Dia sedianya mesti menjalani jadwal pengobatan rutin sampai kondisi sakitnya dinyatakan pulih. Namun, dia hanya sekali itu datang berobat di rumah sakit.
Daya tubuhnya tidak cukup mampu mengunjungi rumah sakit setiap waktu. Suastika harus menempuh perjalanan sejauh nyaris 150 kilometer pergi-pulang untuk sekali berobat.
“Saya kan mabuk berkendaraan (mobil). Itu sa nda sanggup.”
Sakitnya menimbulkan efek samping nyeri pinggang seperti kerap dirasakan. Apalagi ketika sedang bekerja berat di kebun. Untuk mengurangi efek dia mengikuti anjuran dokter agar mengonsumsi air putih sebanyak 2 liter tiap hari.
Sementara Syawal, warga paruh baya harus naik meja operasi di RSUD Kota Kendari pada 2018. Dia didiagnosa menderita penyakit kencing batu.
Dia jatuh sakit usai sering mengonsumsi air mengandung kapur diambil dari sumur galian. Bagaimana tidak dia hanya punya sumur galian di belakang rumahnya itu sebagai sumber air satu-satunya.
Sebetulnya saat ini sudah ada tiga tempat buat warga dapat mengakses air bersih. Dua sumur bor menampung air di tandon dan satu bak penampungan berdinding tembok.
Ketiga fasilitas sumber air berasal dari pengadaan pemerintah dalam rentang waktu 2021-2022 dibiayai keuangan kas daerah dan pusat dengan total anggaran Rp1,136 miliar.
Tetapi, tak ada pipa saluran air terhubung ke masing-masing rumah. Sekedar memenuhi kebutuhan dapur warga kecuali mengangkut air pakai jerigen plastik berjarak puluhan hingga ratusan meter.
Warga makin sulit menyusul salah satu sumber air bersih dari bak penampungan dinding tembok kosong sudah berbulan-bulan. Air tidak lagi mengalir sampai di penampungan.

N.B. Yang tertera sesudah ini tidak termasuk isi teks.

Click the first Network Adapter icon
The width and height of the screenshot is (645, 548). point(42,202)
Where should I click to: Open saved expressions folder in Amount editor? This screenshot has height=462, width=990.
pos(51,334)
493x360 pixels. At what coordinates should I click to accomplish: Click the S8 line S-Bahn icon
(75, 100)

Bak setinggi 5 meter itu menampung air asal hulu sungai. Mengalir melalui sambungan pipa lingkaran 3 inci terlentang mengapung di atas tanah sepanjang kurang lebih 7 kilometer.
Sebagian area rentangan pipa berada dalam lahan kelola PT Tiran Sulawesi. Pipa pernah mengalami kerusakan sesudah dilindas kuku alat berat perusahaan saat menyapu tumbuhan hutan untuk penanaman sawit.

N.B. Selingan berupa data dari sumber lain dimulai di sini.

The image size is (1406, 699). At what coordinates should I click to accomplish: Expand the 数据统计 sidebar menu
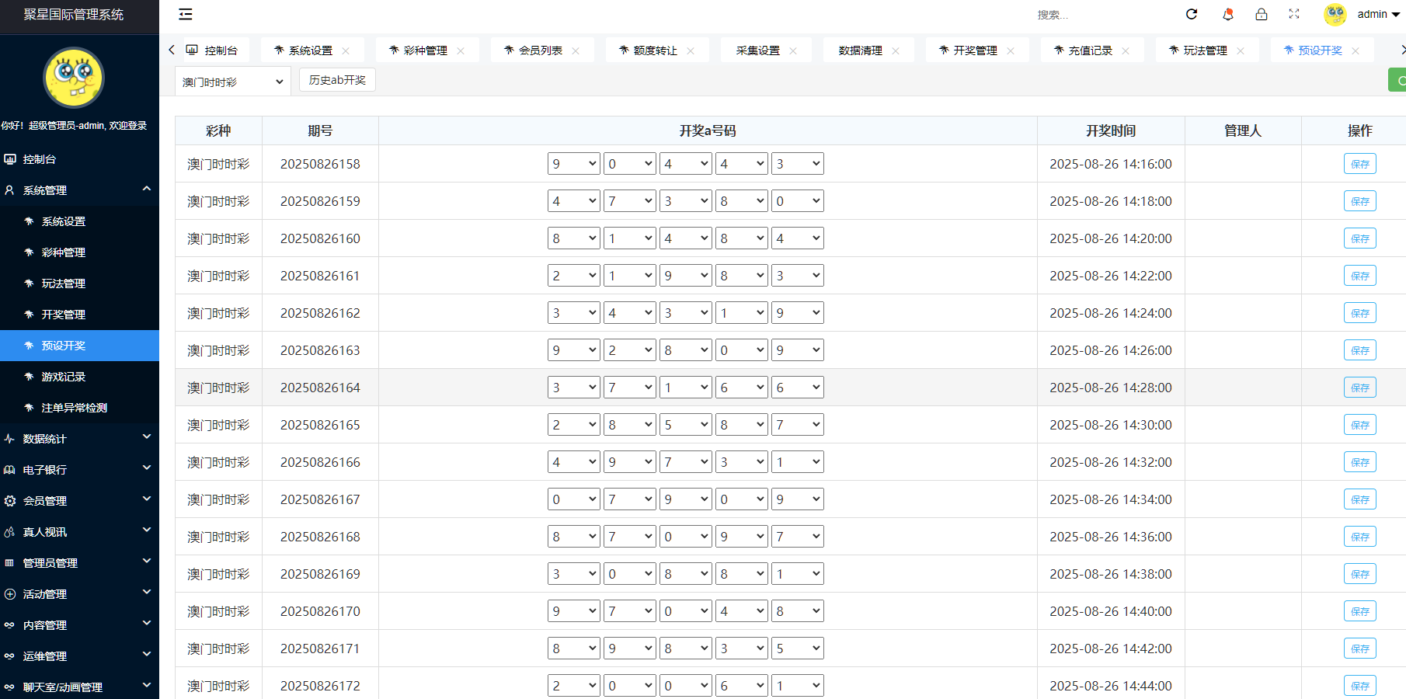tap(78, 439)
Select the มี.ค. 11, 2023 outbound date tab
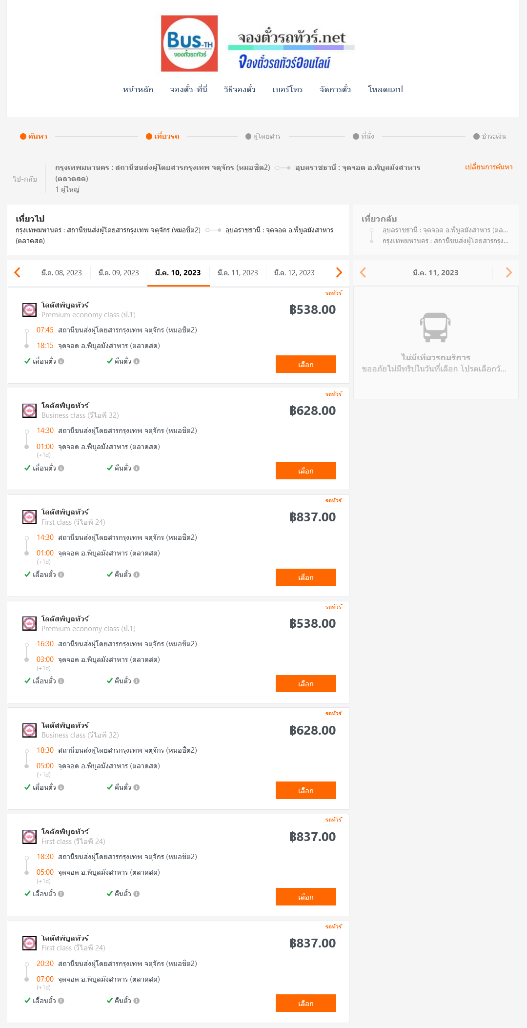The height and width of the screenshot is (1028, 527). 238,273
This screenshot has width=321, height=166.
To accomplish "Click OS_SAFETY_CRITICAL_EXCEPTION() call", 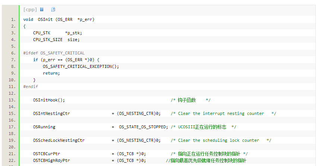I will (81, 66).
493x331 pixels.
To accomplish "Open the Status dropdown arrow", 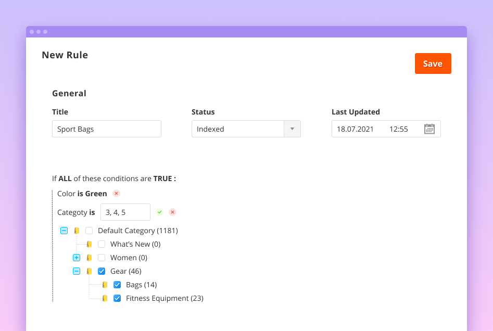I will click(x=292, y=129).
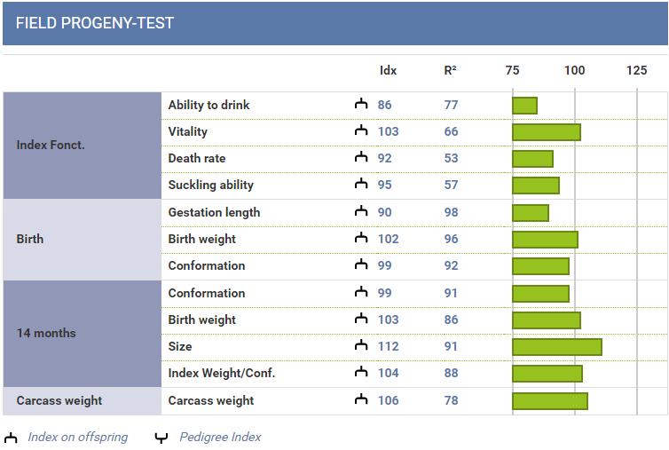Select the 14 months category cell
The height and width of the screenshot is (450, 669).
83,334
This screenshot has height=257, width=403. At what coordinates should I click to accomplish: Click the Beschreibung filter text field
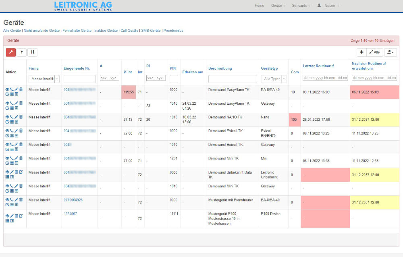tap(233, 79)
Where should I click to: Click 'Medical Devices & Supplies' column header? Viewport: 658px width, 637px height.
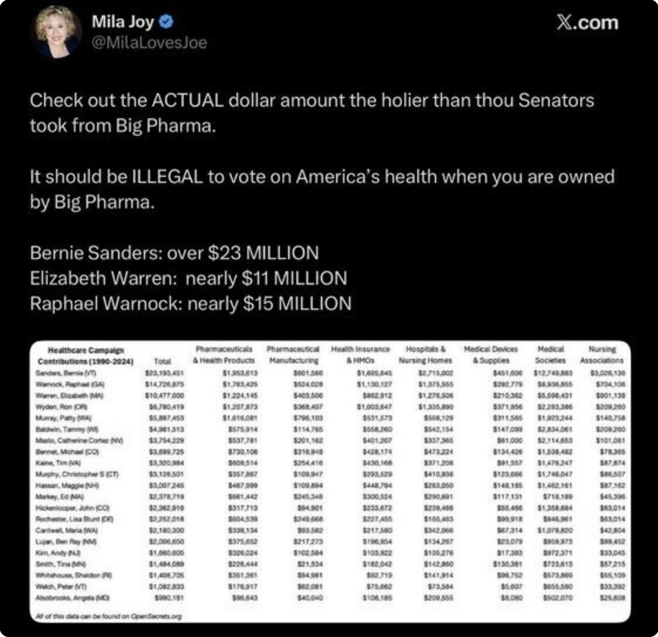[x=491, y=355]
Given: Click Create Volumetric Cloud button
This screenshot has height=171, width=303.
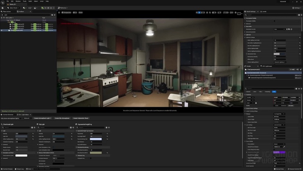Looking at the screenshot, I should (81, 118).
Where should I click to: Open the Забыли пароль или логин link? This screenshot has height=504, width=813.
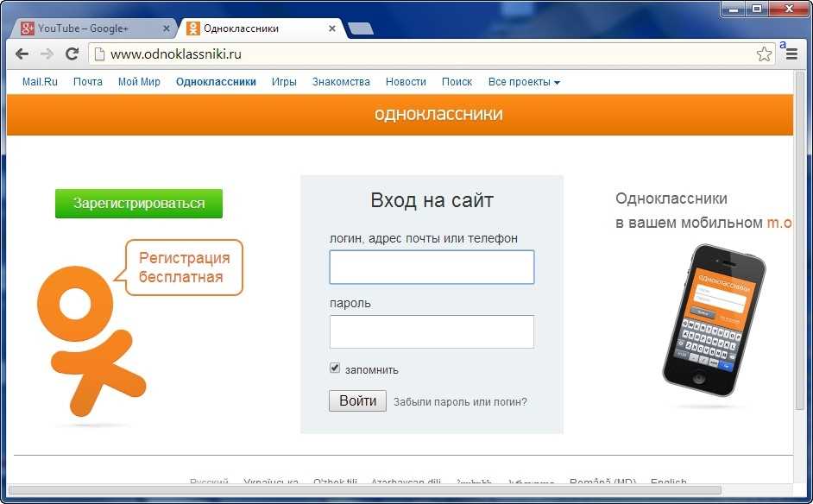pyautogui.click(x=460, y=401)
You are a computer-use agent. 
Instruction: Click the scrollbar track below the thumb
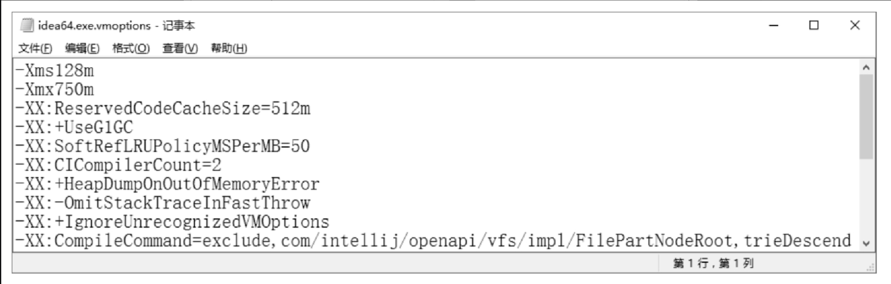pos(866,198)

Warga mengunyah pahitnya aneka rupa kepelikan itu semenjak mula berdomisili di UPT Desa Roda. Masa mula tinggal tiada akses listrik. Mereka menerangi rumah dari nyala lampu kaleng bekas berisi minyak tanah.
Alat penerangan kemudian diganti memanfaatkan jaringan listrik tenaga surya. Warga membeli panel penangkap sinar matahari, aki serta peralatan lain merogoh biaya sendiri.

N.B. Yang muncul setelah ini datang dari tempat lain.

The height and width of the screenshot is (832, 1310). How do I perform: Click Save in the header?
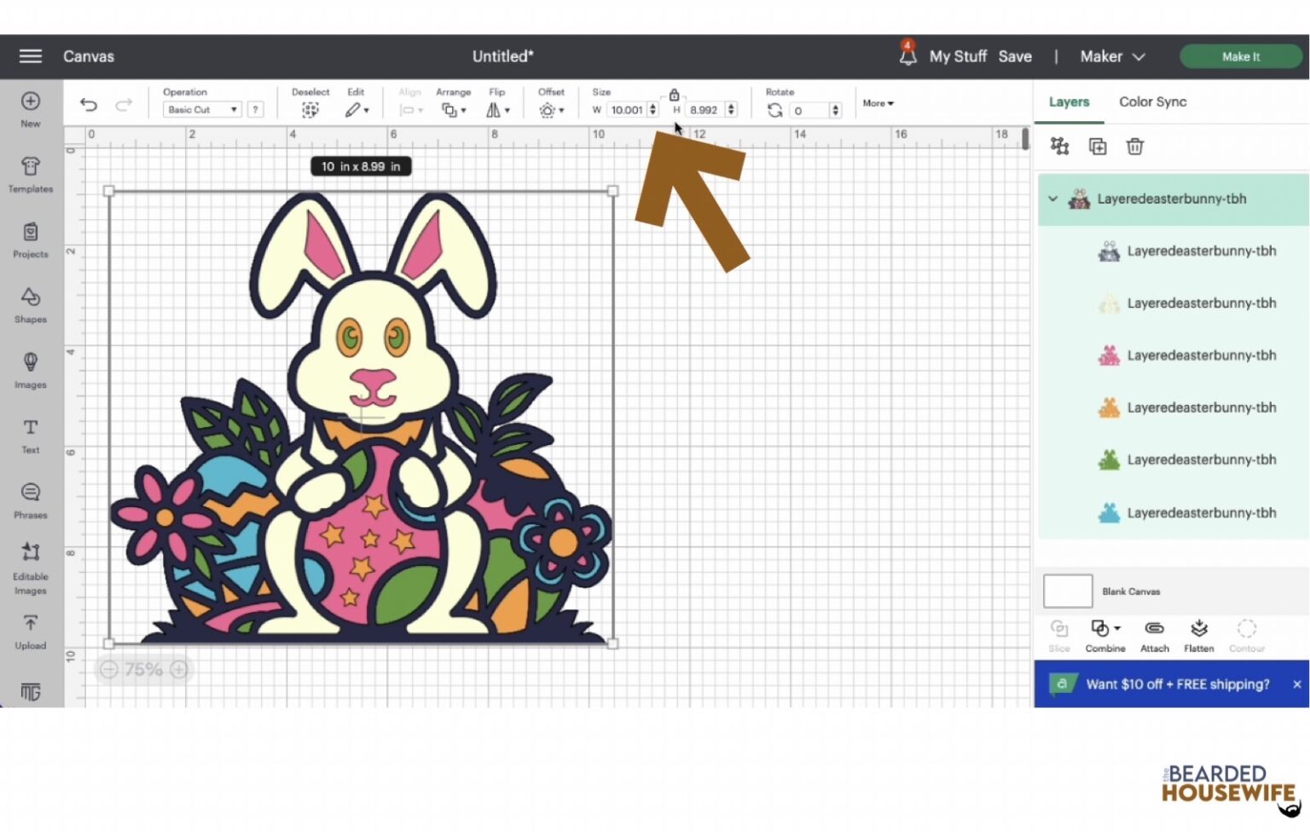(x=1015, y=56)
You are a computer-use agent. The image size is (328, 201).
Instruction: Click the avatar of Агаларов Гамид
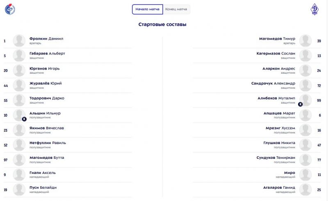tap(305, 190)
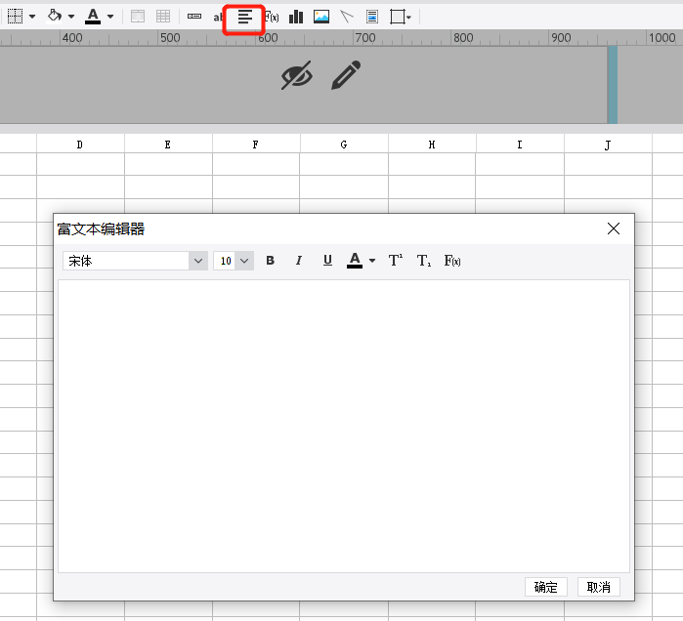Click inside the rich text editing area

click(x=343, y=425)
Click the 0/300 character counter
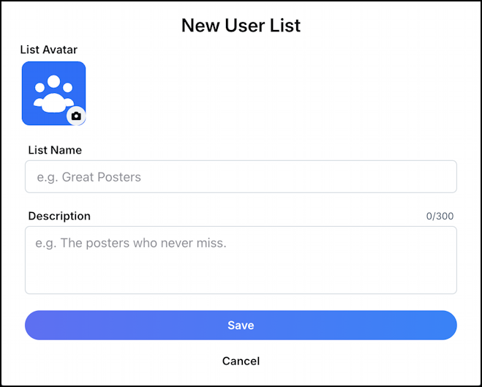 [440, 216]
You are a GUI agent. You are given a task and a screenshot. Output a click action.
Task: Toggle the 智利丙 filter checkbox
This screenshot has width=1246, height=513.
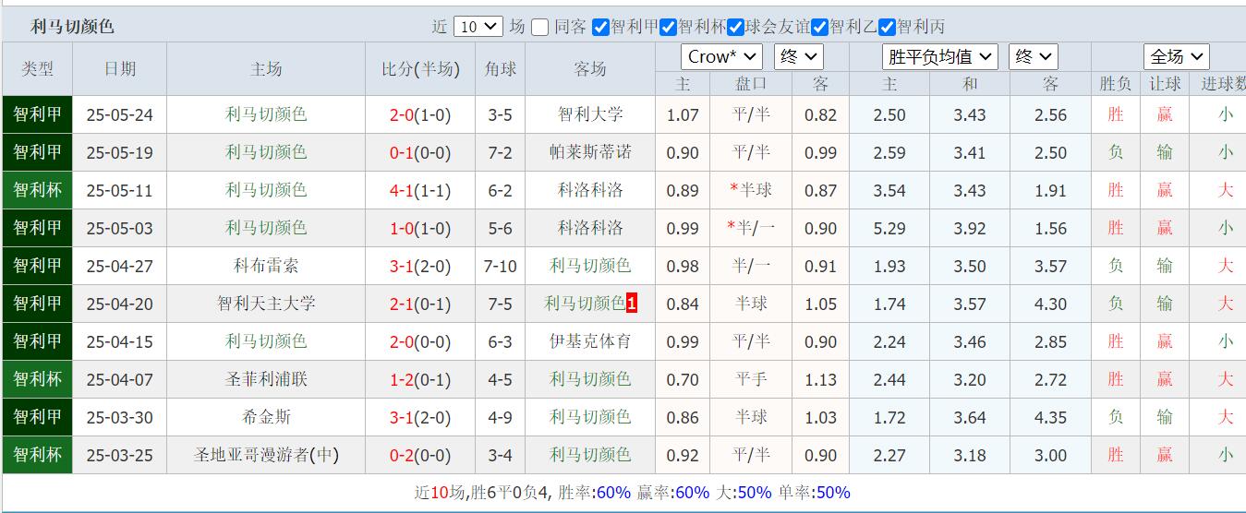(887, 28)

Minimnya fasilitas pemenuhan kebutuhan dasar berkelindan asingnya uluran tangan pemerintah. Warga pun semakin resah.
Mereka lantas berpumpun dengan masyarakat transmigrasi lain korban konflik agraria menghelat aksi unjuk rasa di kantor Bupati Konawe Selatan.
Upaya warga sempat hendak dihalangi aparat kepolisian satuan Polsek Kolono. Mereka diminta tidak turut terlibat demonstrasi massa gabungan dengan alasan tidak punya surat pemberitahuan aksi.
Tapi permintaan polisi ditolak. Tidak berhenti polisi menyilakan warga ikut berunjuk rasa asal jangan mengemukakan pendapat di tengah jalannya kegiatan.
Meski begitu, warga bersikukuh tetap berdemo. Mereka meluahkan kesah belum tersedianya kebutuhan listrik. Tiadanya fasilitas pendidikan dan kesehatan. Kerusakan kondisi jalan dan belum dibagikannya lahan yang sudah dijanjikan.
Tahun berikutnya usai warga berunjuk rasa, pekerja PLN mulai datang menancapkan sejumlah tiang listrik di tepi jalan. Lalu membuntut memasang kabel tunggal hitam di tahun itu. Nantilah awal 2019, pelita sumbangan daya listrik menerangi gulita malam di permukiman.
Warga merasakan berkat aksi unjuk rasa cukup efektif mendamprat kepekaan pemerintah. Beberapa fasilitas umum di permukiman nanti diadakan kalau warga menuntut lewat demonstrasi.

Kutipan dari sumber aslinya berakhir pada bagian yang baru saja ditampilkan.